Task objective :: In the entries below, every line with the string "envelope" is to be reported.

##########

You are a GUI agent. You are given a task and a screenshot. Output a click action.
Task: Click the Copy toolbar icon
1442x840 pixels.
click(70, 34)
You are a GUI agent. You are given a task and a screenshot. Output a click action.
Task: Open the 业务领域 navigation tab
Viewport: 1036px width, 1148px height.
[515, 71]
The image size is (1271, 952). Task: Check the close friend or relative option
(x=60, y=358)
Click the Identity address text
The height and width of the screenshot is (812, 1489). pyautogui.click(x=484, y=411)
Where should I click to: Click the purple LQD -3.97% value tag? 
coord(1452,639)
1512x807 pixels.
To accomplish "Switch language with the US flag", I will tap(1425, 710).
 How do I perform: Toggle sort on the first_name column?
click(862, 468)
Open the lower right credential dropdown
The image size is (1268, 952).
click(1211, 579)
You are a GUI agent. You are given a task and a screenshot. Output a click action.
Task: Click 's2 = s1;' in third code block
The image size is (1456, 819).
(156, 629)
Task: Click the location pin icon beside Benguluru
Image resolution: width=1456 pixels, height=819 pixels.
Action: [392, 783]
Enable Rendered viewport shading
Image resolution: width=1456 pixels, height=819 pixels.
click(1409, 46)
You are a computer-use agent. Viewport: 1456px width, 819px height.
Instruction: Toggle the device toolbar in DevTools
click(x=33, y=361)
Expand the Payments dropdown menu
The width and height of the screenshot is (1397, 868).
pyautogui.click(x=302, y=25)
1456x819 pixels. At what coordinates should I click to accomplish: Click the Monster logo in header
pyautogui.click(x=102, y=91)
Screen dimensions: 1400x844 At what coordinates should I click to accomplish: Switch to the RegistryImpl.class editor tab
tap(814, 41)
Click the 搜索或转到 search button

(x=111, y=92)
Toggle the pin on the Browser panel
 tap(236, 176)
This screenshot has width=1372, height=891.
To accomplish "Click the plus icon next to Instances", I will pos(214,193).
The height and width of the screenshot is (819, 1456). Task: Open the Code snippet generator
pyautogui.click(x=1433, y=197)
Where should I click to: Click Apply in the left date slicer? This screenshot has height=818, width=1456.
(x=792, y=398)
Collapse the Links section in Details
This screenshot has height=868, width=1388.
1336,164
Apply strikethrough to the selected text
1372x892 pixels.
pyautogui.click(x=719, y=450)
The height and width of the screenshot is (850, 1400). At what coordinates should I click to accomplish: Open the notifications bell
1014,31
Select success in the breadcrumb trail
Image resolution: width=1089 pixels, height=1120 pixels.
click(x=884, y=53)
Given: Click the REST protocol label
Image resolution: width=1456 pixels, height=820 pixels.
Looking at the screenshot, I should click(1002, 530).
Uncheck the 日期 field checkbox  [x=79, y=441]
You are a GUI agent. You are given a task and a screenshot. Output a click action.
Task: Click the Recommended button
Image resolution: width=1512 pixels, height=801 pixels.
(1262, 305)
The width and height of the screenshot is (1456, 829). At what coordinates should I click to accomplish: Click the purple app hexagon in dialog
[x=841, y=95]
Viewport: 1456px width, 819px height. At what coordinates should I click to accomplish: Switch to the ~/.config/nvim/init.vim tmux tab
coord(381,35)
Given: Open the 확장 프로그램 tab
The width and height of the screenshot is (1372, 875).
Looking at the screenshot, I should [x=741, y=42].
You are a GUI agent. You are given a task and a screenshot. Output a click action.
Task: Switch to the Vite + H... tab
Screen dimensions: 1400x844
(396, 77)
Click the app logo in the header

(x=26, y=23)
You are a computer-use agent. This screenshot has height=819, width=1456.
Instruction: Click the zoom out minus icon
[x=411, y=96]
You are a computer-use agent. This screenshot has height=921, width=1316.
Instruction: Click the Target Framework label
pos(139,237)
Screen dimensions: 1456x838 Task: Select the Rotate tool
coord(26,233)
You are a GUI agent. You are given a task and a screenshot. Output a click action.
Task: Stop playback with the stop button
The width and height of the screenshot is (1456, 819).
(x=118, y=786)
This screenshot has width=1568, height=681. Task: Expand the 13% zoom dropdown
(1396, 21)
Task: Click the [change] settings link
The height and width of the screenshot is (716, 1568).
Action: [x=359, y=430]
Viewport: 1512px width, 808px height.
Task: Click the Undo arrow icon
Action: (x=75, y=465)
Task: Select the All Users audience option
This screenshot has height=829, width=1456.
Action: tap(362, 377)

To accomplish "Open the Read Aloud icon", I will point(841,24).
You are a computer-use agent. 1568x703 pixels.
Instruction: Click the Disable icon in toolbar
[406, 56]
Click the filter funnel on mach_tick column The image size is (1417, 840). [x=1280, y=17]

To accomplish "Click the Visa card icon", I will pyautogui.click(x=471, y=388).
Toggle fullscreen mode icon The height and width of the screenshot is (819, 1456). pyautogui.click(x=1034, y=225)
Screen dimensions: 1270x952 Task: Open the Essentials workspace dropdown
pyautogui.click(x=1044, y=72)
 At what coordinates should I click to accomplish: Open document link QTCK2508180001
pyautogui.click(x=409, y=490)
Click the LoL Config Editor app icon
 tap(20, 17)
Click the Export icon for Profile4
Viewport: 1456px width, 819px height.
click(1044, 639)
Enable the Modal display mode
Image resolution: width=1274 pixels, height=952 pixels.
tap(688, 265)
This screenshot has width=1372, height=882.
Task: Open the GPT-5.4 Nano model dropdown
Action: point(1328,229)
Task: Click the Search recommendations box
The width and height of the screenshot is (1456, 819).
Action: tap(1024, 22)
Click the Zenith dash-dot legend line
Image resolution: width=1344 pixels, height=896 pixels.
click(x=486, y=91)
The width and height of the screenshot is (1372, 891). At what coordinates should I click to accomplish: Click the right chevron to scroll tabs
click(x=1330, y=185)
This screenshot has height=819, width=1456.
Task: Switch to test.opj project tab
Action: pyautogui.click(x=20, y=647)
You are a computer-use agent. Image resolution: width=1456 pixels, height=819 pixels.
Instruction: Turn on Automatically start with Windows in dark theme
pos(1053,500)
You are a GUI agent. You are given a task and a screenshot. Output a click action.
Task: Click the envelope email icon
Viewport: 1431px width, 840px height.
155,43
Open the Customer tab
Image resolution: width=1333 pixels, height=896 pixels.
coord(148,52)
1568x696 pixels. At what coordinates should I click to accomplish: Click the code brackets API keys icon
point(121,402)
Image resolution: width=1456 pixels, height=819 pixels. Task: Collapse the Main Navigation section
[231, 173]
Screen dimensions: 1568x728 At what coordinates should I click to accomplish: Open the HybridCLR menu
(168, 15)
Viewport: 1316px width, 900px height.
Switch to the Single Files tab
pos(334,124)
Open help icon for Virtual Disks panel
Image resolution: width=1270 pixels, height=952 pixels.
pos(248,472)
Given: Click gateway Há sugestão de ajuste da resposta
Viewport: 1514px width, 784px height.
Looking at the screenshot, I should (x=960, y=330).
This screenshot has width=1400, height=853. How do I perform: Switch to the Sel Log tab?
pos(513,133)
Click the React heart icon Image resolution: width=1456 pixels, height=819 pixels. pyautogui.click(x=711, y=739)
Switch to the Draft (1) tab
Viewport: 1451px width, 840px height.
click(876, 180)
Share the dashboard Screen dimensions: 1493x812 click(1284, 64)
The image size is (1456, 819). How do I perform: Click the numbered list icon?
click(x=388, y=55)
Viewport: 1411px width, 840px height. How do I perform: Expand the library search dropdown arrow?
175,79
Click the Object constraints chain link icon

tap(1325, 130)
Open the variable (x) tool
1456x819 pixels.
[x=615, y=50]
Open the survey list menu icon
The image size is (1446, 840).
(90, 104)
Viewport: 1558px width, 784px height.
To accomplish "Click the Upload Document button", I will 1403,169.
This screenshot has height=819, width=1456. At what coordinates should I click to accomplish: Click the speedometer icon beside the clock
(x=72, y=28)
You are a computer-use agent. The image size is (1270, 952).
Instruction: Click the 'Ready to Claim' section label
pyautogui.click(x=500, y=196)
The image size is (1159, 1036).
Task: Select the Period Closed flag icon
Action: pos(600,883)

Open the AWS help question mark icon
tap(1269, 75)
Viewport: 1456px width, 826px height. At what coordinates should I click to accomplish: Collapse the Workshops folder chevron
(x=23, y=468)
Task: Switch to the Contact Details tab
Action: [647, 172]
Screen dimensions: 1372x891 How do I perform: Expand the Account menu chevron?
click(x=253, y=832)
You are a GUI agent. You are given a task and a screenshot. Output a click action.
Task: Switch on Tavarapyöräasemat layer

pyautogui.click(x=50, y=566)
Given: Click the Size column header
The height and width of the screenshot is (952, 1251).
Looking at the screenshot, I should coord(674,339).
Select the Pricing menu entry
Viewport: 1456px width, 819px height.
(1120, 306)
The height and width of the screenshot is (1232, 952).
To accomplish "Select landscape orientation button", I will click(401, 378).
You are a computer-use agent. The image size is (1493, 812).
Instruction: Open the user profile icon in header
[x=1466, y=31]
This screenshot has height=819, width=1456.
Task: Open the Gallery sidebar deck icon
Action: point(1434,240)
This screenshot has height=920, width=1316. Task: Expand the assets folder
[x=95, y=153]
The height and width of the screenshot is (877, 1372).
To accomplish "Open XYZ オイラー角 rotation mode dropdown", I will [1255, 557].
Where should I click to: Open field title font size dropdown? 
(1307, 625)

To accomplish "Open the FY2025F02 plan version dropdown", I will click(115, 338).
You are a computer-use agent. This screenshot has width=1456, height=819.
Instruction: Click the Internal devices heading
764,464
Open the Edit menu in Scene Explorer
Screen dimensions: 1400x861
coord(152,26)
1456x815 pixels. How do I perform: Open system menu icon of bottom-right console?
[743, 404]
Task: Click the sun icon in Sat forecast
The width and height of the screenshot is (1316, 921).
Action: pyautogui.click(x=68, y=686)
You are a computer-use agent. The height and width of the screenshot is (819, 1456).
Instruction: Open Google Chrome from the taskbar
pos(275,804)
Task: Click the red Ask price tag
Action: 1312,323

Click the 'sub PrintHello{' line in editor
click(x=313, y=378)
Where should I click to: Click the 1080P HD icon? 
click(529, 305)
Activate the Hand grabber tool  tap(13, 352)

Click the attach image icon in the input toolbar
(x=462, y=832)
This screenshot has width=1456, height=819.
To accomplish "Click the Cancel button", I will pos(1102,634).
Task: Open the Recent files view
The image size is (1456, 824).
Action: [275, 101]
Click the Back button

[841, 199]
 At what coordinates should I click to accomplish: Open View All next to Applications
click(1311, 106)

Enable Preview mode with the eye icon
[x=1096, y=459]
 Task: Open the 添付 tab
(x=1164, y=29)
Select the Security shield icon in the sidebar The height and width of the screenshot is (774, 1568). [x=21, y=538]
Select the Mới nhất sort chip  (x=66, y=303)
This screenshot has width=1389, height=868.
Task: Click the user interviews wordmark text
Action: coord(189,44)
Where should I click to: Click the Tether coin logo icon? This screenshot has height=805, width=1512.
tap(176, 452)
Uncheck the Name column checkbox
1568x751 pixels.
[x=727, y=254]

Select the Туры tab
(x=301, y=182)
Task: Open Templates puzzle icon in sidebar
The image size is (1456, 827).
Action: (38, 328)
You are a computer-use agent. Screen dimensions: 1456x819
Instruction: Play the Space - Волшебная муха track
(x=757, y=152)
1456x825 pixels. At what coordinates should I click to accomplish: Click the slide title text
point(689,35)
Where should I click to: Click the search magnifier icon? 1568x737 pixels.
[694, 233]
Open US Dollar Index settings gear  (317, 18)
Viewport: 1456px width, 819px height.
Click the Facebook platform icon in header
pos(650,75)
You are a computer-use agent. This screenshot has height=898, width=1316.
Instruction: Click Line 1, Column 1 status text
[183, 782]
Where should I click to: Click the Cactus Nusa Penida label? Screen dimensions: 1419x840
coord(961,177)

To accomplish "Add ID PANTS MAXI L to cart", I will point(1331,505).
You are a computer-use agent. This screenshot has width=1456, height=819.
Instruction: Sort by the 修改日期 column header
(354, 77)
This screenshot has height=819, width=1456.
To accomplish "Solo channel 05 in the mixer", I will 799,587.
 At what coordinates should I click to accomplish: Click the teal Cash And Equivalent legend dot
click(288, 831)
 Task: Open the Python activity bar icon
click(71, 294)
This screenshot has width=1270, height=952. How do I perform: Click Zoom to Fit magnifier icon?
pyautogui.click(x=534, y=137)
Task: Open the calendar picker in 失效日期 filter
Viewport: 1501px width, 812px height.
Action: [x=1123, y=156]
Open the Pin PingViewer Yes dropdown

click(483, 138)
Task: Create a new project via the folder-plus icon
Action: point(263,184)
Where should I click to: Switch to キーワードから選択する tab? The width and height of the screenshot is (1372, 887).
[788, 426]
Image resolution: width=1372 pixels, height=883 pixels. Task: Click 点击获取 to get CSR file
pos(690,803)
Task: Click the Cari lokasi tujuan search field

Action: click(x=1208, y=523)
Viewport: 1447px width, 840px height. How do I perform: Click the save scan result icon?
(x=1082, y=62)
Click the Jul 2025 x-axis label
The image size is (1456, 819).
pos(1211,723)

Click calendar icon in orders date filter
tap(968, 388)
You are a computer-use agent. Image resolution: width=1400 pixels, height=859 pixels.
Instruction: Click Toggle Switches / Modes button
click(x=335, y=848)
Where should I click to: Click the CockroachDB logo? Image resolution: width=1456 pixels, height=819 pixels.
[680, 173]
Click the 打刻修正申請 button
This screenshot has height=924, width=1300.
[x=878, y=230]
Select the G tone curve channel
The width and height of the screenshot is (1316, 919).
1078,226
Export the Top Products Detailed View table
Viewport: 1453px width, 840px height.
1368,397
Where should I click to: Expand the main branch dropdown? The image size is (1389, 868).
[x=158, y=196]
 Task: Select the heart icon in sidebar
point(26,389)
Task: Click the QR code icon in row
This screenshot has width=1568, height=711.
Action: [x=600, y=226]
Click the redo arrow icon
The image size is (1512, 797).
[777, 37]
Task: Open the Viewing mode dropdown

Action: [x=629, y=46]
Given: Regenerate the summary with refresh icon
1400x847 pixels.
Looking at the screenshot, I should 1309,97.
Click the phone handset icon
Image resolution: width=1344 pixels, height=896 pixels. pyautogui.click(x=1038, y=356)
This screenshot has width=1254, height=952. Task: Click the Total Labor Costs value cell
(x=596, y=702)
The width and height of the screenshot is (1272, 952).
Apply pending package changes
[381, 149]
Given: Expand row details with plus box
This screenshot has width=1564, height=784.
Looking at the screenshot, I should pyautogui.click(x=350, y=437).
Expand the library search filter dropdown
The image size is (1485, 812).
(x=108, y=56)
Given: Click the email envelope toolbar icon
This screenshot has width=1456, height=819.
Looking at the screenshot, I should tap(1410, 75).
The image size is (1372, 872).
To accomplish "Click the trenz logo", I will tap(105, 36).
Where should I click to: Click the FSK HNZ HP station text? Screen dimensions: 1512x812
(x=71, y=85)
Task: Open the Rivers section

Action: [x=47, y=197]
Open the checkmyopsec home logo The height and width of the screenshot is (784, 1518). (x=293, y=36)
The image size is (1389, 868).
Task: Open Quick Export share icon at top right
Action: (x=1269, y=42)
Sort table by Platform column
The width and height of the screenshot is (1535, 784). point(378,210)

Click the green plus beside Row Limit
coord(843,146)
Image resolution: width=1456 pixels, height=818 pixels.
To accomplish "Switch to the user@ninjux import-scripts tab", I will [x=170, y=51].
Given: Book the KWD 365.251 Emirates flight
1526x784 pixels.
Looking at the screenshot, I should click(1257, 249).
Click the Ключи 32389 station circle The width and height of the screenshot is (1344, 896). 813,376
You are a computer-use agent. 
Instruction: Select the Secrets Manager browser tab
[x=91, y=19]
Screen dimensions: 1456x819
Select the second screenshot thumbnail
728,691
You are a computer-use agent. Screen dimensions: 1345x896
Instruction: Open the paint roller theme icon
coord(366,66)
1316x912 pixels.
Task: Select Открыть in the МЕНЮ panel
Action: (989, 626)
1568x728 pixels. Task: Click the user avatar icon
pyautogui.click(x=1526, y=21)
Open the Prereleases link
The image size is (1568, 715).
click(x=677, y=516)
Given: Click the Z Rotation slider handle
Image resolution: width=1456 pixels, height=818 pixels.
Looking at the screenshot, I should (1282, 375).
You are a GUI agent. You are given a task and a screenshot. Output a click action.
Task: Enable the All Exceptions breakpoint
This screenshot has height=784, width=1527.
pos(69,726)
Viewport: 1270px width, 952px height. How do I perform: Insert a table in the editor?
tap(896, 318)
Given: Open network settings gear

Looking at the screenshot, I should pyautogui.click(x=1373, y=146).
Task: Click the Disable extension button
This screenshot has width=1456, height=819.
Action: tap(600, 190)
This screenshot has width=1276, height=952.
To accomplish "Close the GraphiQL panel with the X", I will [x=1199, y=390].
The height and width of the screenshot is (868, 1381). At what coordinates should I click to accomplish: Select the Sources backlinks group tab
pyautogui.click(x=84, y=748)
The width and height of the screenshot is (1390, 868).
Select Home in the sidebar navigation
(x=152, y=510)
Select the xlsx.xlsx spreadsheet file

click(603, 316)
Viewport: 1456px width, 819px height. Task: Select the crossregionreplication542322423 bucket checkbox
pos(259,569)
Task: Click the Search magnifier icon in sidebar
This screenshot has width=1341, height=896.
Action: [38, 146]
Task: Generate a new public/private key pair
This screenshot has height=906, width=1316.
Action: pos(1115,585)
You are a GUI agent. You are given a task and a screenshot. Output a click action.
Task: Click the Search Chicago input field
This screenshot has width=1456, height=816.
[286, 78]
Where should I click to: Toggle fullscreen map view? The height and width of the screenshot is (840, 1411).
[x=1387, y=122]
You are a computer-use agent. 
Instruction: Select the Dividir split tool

##########

Answer space ::
Task: Click the envelope email icon
Given: Click the email envelope toolbar icon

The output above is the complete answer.